Gasto público com planejamento
O RAF pondera que, sim, o país precisa tomar medidas para mitigar os efeitos da crise da pandemia do novo coronavírus. “Os principais objetivos a serem perseguidos são reduzir ao mínimo o número de vítimas, garantir o sustento dos trabalhadores e familiares mais afetados e preservar as empresas e a solidez do sistema financeiro para viabilizar a rápida recuperação, após a volta da normalidade”, apontam os economistas.
Aumentar o gasto público tendo isso em foco justificaria o impacto fiscal das medidas, que afetarão não só as contas do governo em 2020, mas poderão influenciar permanentemente a trajetória também do PIB e da dívida pública até 2030. “A ação do Estado brasileiro é necessária e deve ser feita de maneira eficiente, sem perder de vista a responsabilidade fiscal de médio e longo prazo. Os impactos sobre a economia serão significativos e poderão afetar permanentemente a trajetória do PIB e da dívida pública até 2030”, avalia o documento.
Até mesmo por esse impacto de longo prazo, o relatório afirma que é preciso direcionar o gasto público exclusivamente para medidas de enfrentamento da crise, não se aproveitando do estado de calamidade pública para ações que perdurem mais tempo do que o período de exceção. “Além de condenável, a prática dificultará a superação dos novos desafios que aguardam o país, após a vitória contra o vírus”, adverte o relatório.
Projeções do rombo não são consenso no governo
A projeção da IFI para o déficit primário é mais dura que a realizada pela equipe do Ministério da Economia. No começo de abril, a equipe de Paulo Guedes estimou que as medidas anunciadas, até então, pelo governo federal teriam um impacto de R$ 224,6 bilhões nas contas públicas. Já o déficit primário deveria fechar o ano em R$ R$ 419,2 bilhões, o equivalente a 5,5% do PIB. Na quarta-feira (15), esses números já foram revistos: a previsão de rombo para as contas públicas neste ano foi para R$ 467,1 bilhões, o equivalente a 6,18% do PIB. Essas informações foram divulgadas pelo secretário especial de Fazenda do Ministério da Economia, Waldery Rodrigues.

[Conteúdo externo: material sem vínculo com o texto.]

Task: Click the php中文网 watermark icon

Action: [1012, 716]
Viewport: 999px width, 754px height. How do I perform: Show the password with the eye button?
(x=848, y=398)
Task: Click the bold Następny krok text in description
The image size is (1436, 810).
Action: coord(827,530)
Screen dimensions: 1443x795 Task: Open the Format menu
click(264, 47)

Mas o número pode ser ainda pior. O secretário do Tesouro Nacional, Mansueto Almeida, mencionou em transmissão promovida pelo portal Jota, na terça-feira (14), que o déficit primário pode se aproximar de R$ 600 bilhões este ano, próximo de 8% do PIB.

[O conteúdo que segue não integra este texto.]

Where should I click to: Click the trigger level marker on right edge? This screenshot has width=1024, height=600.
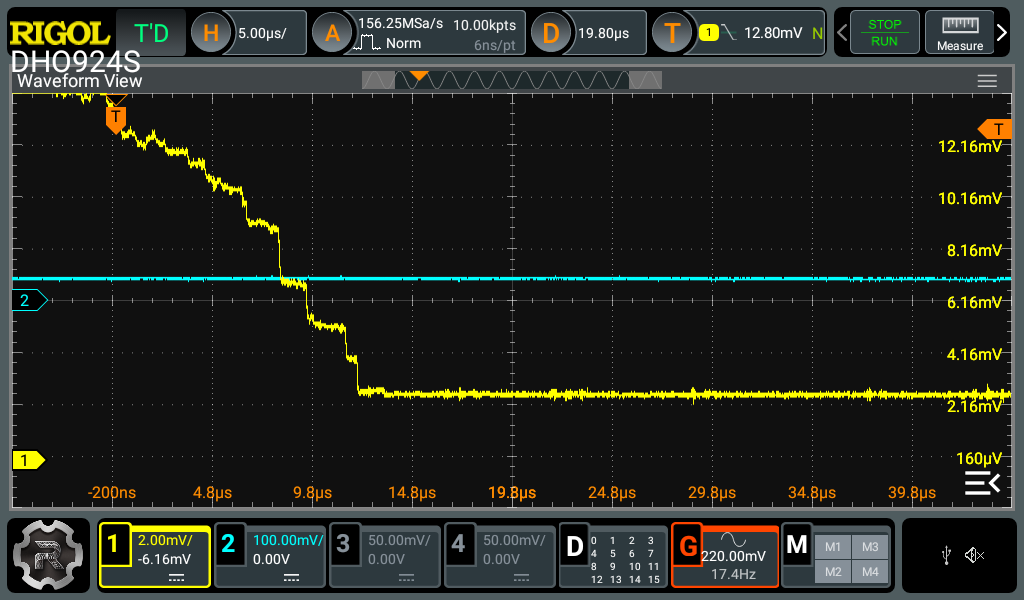[996, 129]
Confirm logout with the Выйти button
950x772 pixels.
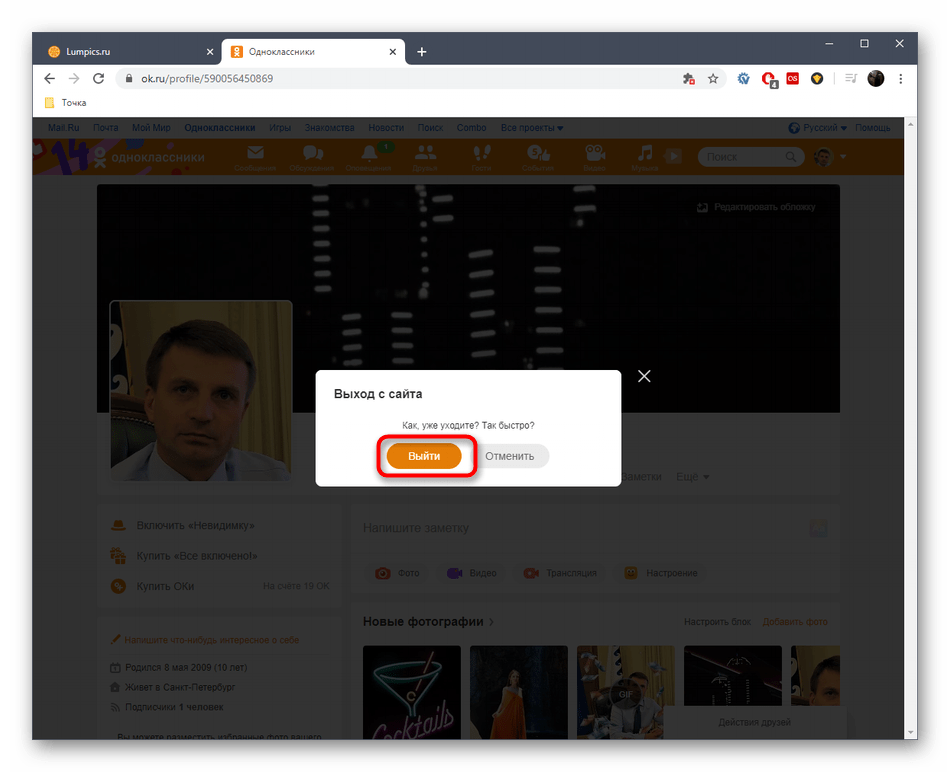(x=425, y=456)
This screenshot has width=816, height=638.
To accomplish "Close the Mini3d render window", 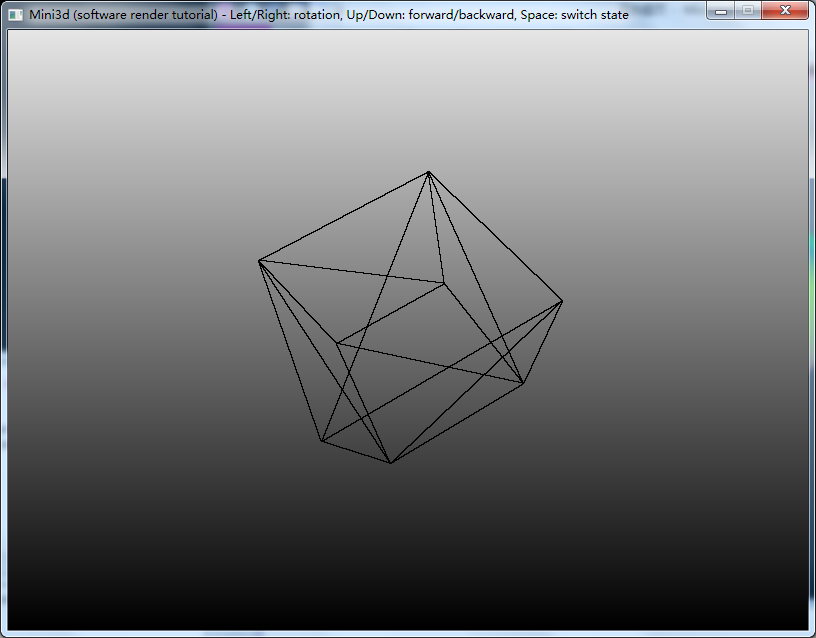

No evento, Mansueto disse ainda contar com a “boa vontade” do Legislativo e do Judiciário para que o déficit de 2020 não cresça tanto – pautas como o socorro aos estados e municípios, que já foi aprovado pela Câmara, estão causando divergências entre os Poderes. “Não vou me preocupar enquanto projeção de déficit ficar em torno de 8% do PIB”, declarou.